It was as if my eyes had felt the need to get wet and my lips to taste that salty flavor that only tears could have.
I always believed that tears were little pieces of glass that could wrinkle the cheeks and damage the soul, making it weaker. At the same time, however, I had not yet found any explanation to justify that feeling, that mood that gradually became lighter and more carefree. After those tears, which were able to tinge my cheeks red, somehow inexplicable, they helped me, they took care of me. As if, after that period of time where only pain could reign, a rebirth followed. That feeling of relief filled my soul and stitched it, needle after needle, thread after thread.
And yet, for the first time, that feeling had decided to abandon me. No one took care of my soul: I felt those thin threads breaking one after the other, leaving only traces of tiny fragments, too small to reconnect. That time, I was destroyed, broken. There was no new beginning waiting for me, but only a predictable end, which was getting closer and closer, step by step.
I felt burdened by an invisible cluster of air that had managed to capture me and I had the impression that, from its grip, there was no more escape.
Surrender was the only way out, submit to the consequences, and then hunt down the madness.
However, it was that same feeling that made me travel among the many memories I had chained for a long time: they had become prisoners of a drawer with the key lost in the pain of every remembrance.

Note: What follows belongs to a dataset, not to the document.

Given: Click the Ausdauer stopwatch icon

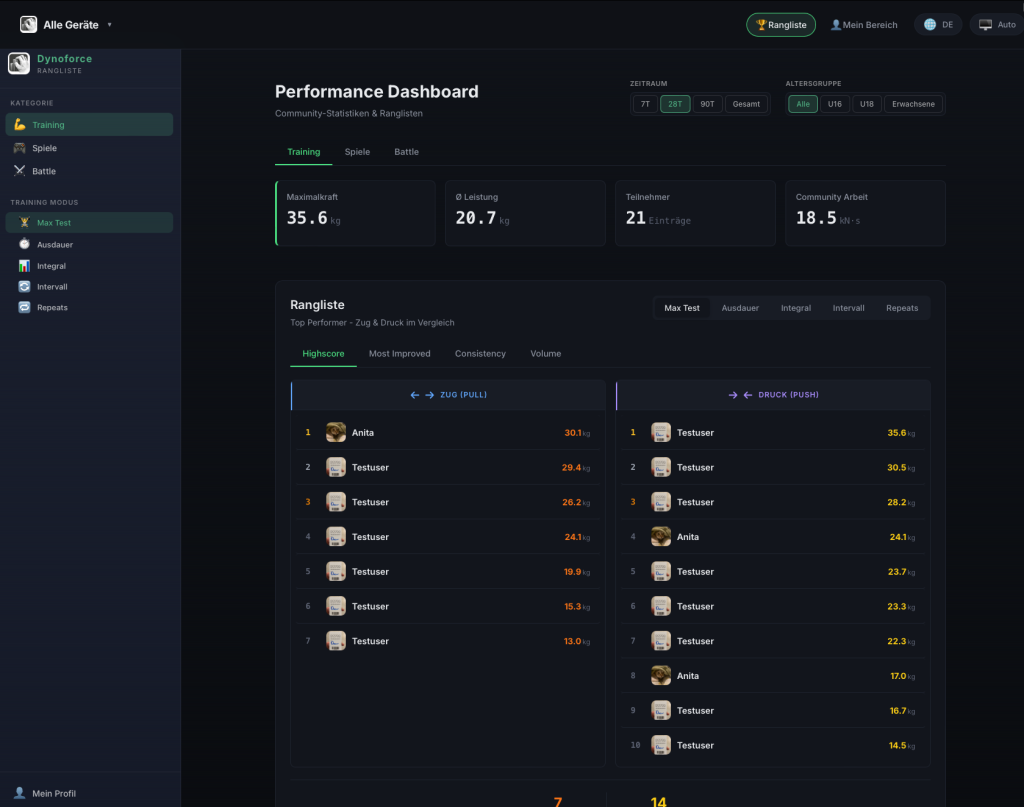Looking at the screenshot, I should (x=25, y=244).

They no longer had to be important, I didn't want them to have any value; they just had to float in the oblivion of a mind that was too tired to function. My wish, however, was not heard by anyone.
Just like the wind that can mess up hair, creating confusion, those memories started to suffocate my mind, one after the other.

'What am I doing? Why did I decide to hand myself over?'
And the answer came immediately, sinking its thorns into my skin, adding new scars: it was called remorse, despair. Those two elements that firmly embraced my madness.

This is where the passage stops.